In his unpublished paper Baradja (2004) states that the purpose of teaching ESP is to help students read and understand books, manuals, journals, etc. on their field of study. The time allotment of once a week for ESP teaching at the university is not sufficient. In such conditions he suggests the teaching be emphasized on reading and comprehension.

In Indonesia where English is taught as a foreign language, the learning-teaching of reading is of particular importance (Baradja, 1999:1). Learners are expected to read a lot if they are really serious in their effort to master English well. This is the cheapest, easiest, and most effective way to acquaint them-selves with the language, the customs, the political adherence, the kinship system, the educational sys-tem, the beliefs, etc. of the English speaking people.

Hutchinson and Waters (1987) say for some reasons, there is already an established tradition of  ESP teachers producing in-house materials. It is teacher’s awareness of knowing much about the situational condition of his/her class, students’ type, students’ needs, and students’ ability that makes in-house materials developed.

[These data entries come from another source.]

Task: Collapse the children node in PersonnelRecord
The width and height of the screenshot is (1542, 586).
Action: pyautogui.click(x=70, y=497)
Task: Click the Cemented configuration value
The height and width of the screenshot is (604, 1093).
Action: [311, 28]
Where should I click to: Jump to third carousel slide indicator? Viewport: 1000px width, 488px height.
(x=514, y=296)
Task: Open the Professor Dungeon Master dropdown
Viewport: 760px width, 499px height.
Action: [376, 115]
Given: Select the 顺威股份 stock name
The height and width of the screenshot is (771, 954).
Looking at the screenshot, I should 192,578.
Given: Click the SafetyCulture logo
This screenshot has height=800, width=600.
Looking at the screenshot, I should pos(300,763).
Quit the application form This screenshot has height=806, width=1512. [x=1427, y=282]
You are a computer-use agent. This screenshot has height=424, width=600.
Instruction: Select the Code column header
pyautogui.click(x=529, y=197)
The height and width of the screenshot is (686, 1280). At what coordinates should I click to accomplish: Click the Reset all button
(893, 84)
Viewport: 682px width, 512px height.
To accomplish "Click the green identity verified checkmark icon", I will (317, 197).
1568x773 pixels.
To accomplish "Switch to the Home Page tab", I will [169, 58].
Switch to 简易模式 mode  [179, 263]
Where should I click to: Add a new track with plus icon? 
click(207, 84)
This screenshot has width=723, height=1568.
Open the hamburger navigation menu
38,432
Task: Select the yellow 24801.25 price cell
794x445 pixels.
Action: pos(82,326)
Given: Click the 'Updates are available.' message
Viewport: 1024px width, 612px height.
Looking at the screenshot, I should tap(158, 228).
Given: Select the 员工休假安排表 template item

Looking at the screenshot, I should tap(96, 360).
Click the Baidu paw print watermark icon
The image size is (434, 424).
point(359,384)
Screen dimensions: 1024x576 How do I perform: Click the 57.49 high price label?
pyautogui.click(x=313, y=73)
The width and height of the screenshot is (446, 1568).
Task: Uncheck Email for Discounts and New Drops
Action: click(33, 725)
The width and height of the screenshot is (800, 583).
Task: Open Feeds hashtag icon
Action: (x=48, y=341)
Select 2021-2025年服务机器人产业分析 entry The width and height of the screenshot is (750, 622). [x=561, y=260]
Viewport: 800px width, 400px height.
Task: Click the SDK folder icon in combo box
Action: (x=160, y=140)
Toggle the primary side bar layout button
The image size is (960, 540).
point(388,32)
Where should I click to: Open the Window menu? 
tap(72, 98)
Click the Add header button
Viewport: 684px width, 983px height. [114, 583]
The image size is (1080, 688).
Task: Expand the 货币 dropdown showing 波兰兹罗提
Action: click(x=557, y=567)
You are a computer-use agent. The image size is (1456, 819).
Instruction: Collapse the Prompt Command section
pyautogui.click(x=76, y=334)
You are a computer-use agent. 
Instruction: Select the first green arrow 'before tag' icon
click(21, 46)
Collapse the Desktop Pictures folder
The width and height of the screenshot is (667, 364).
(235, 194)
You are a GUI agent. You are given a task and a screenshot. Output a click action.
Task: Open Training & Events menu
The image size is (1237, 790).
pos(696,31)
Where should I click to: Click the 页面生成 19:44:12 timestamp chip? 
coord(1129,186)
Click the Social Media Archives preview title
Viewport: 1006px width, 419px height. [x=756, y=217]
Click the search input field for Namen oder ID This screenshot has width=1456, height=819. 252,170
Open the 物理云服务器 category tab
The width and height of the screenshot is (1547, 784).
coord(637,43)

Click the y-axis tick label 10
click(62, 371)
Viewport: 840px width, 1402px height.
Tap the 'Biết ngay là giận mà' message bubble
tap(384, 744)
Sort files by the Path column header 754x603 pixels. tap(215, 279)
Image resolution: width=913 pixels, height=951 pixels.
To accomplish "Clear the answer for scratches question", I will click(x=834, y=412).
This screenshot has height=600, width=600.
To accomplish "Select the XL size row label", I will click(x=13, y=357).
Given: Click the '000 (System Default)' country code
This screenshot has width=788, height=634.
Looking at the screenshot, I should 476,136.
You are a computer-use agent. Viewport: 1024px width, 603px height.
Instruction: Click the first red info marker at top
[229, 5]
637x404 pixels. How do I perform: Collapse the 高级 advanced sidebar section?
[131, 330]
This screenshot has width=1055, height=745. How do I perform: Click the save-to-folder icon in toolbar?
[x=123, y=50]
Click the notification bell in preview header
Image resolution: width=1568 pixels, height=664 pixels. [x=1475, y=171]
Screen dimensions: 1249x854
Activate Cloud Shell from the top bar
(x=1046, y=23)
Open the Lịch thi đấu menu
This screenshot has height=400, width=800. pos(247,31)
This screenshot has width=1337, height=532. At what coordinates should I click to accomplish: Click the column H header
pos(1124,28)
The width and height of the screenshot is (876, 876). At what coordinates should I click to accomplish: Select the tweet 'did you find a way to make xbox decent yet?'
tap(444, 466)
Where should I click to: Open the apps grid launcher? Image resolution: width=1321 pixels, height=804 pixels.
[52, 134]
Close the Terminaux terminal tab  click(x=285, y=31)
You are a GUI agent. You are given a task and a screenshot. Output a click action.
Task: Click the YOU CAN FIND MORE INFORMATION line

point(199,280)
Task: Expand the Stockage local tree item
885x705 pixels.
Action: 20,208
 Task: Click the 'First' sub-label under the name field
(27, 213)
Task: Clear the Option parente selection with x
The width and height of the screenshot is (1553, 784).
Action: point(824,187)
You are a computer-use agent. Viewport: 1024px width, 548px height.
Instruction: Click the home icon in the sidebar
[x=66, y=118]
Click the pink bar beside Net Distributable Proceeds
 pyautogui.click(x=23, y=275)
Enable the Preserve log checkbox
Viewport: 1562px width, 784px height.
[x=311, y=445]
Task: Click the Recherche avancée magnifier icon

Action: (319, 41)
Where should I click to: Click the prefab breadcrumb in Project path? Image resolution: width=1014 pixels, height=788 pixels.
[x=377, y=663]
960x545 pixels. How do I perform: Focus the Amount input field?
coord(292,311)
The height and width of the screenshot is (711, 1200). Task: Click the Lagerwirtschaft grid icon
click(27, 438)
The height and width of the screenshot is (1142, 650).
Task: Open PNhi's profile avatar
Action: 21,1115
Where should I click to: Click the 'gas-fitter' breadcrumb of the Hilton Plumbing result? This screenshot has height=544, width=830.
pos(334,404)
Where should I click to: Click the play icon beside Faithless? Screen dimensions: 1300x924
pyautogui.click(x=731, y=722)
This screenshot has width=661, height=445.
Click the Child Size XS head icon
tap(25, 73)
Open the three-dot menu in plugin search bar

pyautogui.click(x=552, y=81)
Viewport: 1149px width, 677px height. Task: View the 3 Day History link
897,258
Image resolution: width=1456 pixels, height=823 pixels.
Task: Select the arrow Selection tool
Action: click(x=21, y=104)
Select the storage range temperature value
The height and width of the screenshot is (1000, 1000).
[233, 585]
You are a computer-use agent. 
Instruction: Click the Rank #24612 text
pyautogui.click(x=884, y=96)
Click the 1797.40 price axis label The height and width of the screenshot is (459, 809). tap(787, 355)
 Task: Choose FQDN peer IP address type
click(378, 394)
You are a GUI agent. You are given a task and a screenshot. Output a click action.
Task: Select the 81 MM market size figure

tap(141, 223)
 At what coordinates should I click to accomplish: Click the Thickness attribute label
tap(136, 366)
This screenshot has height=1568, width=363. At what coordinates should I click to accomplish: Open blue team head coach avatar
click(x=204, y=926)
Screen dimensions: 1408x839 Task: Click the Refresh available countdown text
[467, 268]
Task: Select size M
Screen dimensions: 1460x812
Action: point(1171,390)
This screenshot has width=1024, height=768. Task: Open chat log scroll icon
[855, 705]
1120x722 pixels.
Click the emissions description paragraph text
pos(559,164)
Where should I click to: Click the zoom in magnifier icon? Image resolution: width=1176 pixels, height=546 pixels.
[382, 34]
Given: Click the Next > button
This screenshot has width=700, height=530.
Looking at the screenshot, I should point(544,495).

As the teaching of English in Indonesia has been considered ineffective (Baradja, 2004; Latief, 2002), a radical revolutionary change in the educational paradigm has been done from Behavioristic to Constructivistic (Contextual) paradigm. Audiolingual method is not suggested, it must be replaced with communicative techniques in which Contextual Teaching and Learning (CTL) is included.

ESP teaching at CESP is best based on CTL. It can be defined as a learning concept which helps the teacher to connect the teaching materials with the students’ real world and supports the students to connect their knowledge with the application in their daily lives.

 

ENGLISH FOR SPECIFIC PURPOSES

 

The scope and diversity of human thought and experience place great demands on language (O’Grady, 1989:1). Widdowson  in Nunan (1993:24) says “ … ESP is essentially a training operation which seeks to provide learners with a restricted competence to enable them to cope with certain clearly defined tasks”.

According to Suryawinata (1993:4) teaching ESP is an activity which should involve the students, their minds, and their emotions. It should interest them and make them enjoy. In this way they will be motivated to use ESP to express their own ideas, and this induces their creativity, which in turn results in real communication and learning.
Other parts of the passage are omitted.